Литмир - Электронная Библиотека
A
A

И я решил, нарушив приказ Юрия Михеевича, остаться и разведать все лично. Ведь сам же наш руководитель говорил, что за «охламоном управляющим», если мы увидим его около клуба, надо следить. А тут не около, а прямо в клубе!

Глеб изображает Мишку-Следопыта лишь на сцене, а я превращусь в следопыта на самом деле. Пусть попробует француз от меня скрыться!

Сейчас должны начаться танцы.

«Ясно, — продолжал рассуждать я, — публика соберется в зале. Стулья и скамейки оттуда уже повытаскивали. Юрий Михеевич — страстный любитель танцев. Значит, будет все время там… А я проникну на сцену, найду в занавесе дырочку и прослежу за французом…»

Через гримерную я пробрался к занавесу, пальто и шапку спрятал в суфлерской будке.

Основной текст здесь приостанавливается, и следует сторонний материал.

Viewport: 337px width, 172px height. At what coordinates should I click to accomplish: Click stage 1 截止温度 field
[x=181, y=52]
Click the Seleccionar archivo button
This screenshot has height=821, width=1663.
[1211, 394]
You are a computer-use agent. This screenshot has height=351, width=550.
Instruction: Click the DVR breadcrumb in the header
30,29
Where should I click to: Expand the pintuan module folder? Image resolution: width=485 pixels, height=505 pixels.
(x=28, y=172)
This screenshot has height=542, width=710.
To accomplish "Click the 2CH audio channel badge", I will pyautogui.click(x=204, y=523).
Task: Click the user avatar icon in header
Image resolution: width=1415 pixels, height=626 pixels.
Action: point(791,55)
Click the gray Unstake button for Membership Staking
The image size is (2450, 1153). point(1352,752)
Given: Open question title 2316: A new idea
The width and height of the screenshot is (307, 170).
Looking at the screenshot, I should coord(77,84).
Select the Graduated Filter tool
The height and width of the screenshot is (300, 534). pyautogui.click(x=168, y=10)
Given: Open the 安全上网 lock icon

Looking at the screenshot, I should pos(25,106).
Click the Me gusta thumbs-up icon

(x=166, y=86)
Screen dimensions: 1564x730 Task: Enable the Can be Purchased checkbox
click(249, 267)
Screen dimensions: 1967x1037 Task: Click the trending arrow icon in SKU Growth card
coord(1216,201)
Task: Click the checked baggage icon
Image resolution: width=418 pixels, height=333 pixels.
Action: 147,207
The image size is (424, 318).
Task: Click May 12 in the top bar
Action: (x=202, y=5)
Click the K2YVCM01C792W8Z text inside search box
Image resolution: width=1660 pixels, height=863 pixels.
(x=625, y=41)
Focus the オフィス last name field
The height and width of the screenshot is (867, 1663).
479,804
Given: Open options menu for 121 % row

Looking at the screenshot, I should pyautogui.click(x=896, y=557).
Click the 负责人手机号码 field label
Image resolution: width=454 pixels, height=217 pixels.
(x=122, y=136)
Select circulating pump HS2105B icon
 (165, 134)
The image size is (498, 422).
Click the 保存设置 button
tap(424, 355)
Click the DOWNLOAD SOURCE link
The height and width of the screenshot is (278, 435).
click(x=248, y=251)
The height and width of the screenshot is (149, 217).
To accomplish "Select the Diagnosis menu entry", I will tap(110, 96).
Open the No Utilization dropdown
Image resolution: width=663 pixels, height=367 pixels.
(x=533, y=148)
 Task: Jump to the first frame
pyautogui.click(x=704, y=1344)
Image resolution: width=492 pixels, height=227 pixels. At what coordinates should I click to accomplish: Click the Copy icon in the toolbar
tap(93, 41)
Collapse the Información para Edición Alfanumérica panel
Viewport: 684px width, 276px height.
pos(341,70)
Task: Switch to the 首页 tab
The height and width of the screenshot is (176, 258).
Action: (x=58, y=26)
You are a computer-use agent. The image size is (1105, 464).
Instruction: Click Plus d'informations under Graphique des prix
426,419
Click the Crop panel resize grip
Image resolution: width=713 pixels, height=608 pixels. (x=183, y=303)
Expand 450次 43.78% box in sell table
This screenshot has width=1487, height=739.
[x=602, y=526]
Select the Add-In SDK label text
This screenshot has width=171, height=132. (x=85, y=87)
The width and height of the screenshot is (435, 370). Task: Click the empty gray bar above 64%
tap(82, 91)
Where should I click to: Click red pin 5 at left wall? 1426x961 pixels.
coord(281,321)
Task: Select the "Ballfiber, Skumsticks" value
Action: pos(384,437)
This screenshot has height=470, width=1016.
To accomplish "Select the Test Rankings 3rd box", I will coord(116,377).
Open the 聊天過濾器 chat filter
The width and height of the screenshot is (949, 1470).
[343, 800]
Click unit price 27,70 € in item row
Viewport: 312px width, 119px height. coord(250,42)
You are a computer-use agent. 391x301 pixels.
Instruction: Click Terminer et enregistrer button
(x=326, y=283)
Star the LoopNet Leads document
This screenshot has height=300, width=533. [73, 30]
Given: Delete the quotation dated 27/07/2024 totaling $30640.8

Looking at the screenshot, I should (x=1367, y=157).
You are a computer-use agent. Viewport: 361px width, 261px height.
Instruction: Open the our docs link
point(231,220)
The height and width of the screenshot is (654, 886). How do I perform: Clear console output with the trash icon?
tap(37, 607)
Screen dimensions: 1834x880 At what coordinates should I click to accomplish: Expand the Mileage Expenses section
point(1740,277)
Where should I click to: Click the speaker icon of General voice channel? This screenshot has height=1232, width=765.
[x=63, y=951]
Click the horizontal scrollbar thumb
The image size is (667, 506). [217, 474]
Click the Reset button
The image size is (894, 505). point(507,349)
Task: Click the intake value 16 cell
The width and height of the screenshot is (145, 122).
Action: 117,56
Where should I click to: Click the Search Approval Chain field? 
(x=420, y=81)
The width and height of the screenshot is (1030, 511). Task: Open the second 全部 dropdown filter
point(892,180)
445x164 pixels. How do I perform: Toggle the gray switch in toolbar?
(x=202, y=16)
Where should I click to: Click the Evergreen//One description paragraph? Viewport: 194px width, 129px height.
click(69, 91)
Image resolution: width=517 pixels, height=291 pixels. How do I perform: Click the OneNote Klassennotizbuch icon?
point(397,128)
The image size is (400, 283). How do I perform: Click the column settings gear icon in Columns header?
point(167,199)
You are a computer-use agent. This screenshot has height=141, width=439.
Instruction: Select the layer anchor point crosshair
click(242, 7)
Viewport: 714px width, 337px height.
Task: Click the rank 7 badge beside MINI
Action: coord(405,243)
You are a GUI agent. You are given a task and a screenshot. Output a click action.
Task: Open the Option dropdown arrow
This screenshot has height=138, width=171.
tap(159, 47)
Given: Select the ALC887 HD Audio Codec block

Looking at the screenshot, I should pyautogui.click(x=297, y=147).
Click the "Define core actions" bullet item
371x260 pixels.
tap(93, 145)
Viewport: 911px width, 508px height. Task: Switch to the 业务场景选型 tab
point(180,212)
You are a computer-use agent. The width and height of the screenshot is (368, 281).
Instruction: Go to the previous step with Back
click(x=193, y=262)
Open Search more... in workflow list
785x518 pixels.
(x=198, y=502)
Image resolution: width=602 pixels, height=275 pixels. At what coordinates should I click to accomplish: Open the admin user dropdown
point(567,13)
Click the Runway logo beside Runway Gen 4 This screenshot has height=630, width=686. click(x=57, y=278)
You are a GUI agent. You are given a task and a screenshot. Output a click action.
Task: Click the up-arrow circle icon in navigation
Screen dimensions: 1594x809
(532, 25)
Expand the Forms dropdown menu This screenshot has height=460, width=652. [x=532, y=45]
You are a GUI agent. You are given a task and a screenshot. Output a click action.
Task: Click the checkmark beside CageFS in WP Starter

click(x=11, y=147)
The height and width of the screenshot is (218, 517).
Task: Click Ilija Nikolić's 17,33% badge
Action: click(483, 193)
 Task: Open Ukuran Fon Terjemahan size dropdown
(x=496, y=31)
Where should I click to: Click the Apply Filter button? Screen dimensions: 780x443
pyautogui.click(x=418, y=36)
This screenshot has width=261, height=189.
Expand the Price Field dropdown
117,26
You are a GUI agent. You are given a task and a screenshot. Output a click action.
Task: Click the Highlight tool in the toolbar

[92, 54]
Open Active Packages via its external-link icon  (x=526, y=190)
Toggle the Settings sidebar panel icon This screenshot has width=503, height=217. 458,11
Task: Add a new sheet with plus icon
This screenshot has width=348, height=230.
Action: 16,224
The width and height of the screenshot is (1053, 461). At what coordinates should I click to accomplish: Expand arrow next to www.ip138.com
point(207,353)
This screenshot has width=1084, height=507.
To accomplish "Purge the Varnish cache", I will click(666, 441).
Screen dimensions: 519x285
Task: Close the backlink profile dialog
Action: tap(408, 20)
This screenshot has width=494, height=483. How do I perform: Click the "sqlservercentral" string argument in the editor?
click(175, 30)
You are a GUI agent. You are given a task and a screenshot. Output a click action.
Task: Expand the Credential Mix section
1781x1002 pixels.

У самой сцены сидел чубатый Ромка-гармонист и перебирал свою трехрядку. Рядом с ним, ежеминутно поправляя голубой бант, стоял Юрий Михеевич. Альберта Яковлевича я обнаружил в правом углу зала, где проходила антирелигиозная книжная лотерея. Найти его можно было сразу по купеческой борчатке.

«Жарко, наверно, управляющему, — посмеивался я про себя. — Не мог полегче маскарадный наряд изобрести?»

— Приготовимся, Рома, — распорядился Юрий Михеевич.

Ромка-гармонист кивнул головой. Старый актер захлопал в ладоши:

— Товарищи! Открываем танцевальную программу! — И, подойдя к Римме Хапугиной, галантно поклонившись, объявил громко: — Товарищи кавалеры, приглашайте товарищей дам! Рома, прошу польку «Бабочку».

— Есть «Бабочка»! — кивнул гармонист и растянул бордовые мехи трехрядки.

Из своего укрытия я с восторгом наблюдал за танцующим залом. И вдруг с испугом вспомнил, что из-за всех этих плясок забыл про Альберта Яковлевича.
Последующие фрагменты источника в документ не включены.